## 語や要素を指し示す記録
....

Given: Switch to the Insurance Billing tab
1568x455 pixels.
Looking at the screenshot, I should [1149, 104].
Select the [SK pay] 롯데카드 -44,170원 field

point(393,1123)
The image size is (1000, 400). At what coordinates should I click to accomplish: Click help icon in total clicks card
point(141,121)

....

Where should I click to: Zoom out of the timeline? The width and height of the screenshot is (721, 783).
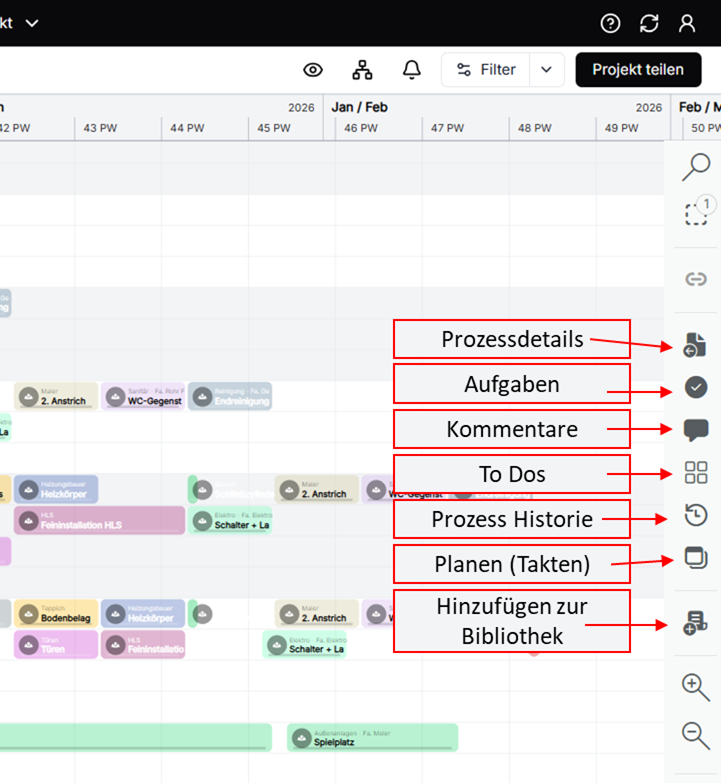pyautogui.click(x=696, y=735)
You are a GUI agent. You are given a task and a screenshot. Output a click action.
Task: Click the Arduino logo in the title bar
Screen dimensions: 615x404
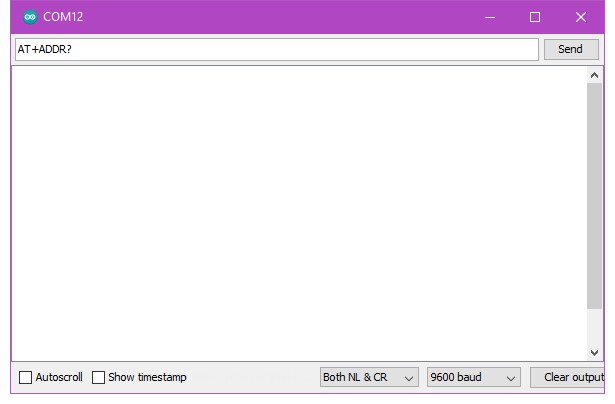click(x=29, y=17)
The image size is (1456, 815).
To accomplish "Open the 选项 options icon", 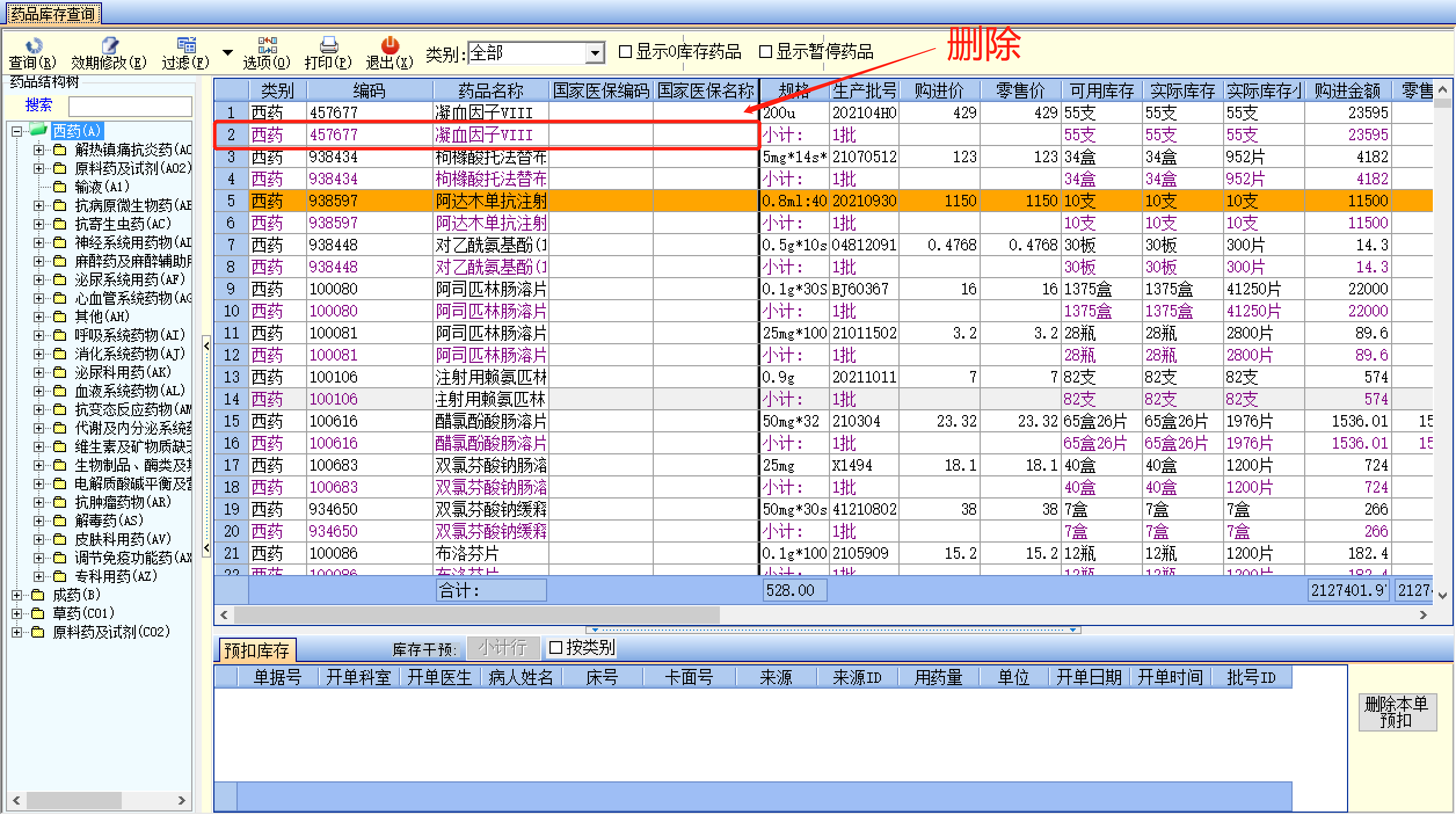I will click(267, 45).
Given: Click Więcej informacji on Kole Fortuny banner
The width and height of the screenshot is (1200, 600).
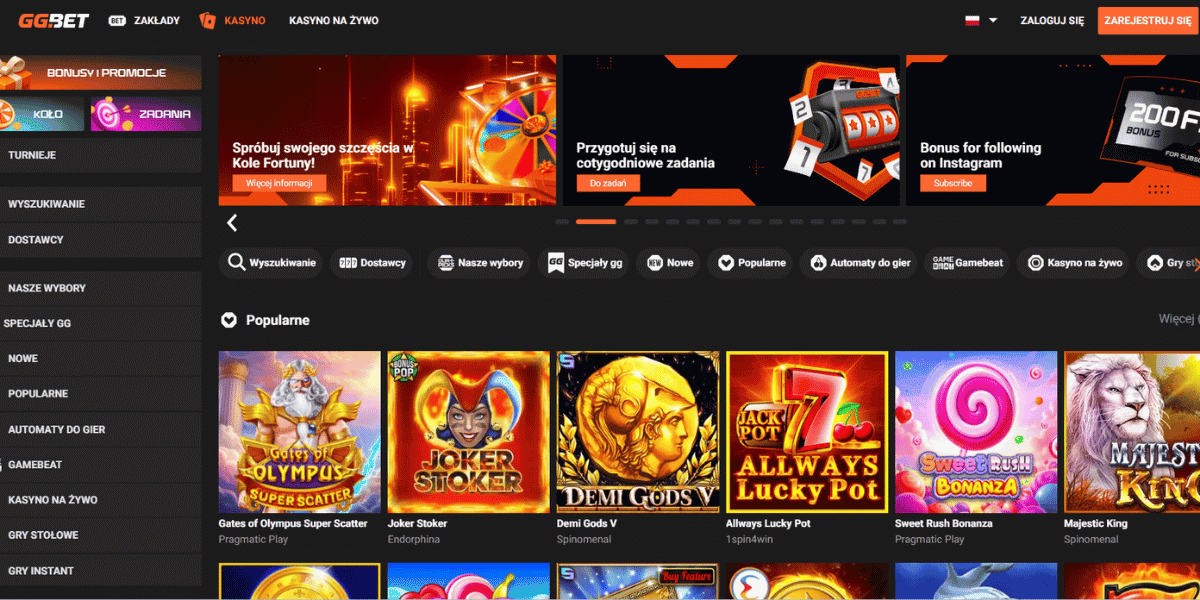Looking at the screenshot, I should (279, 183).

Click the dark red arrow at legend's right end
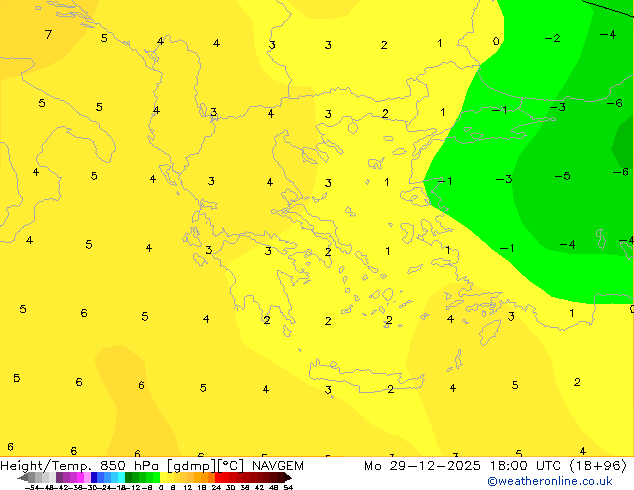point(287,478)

....

## 課題の内容
「The image size is (1000, 400).」を含む行から「point(141,121)」を含む行までを、「help icon」だけを「info icon」に置き換えて書き直してください。それ以外は何も変えないでください。

## 回答
The image size is (1000, 400). At what coordinates should I click to accomplish: Click info icon in total clicks card
point(141,121)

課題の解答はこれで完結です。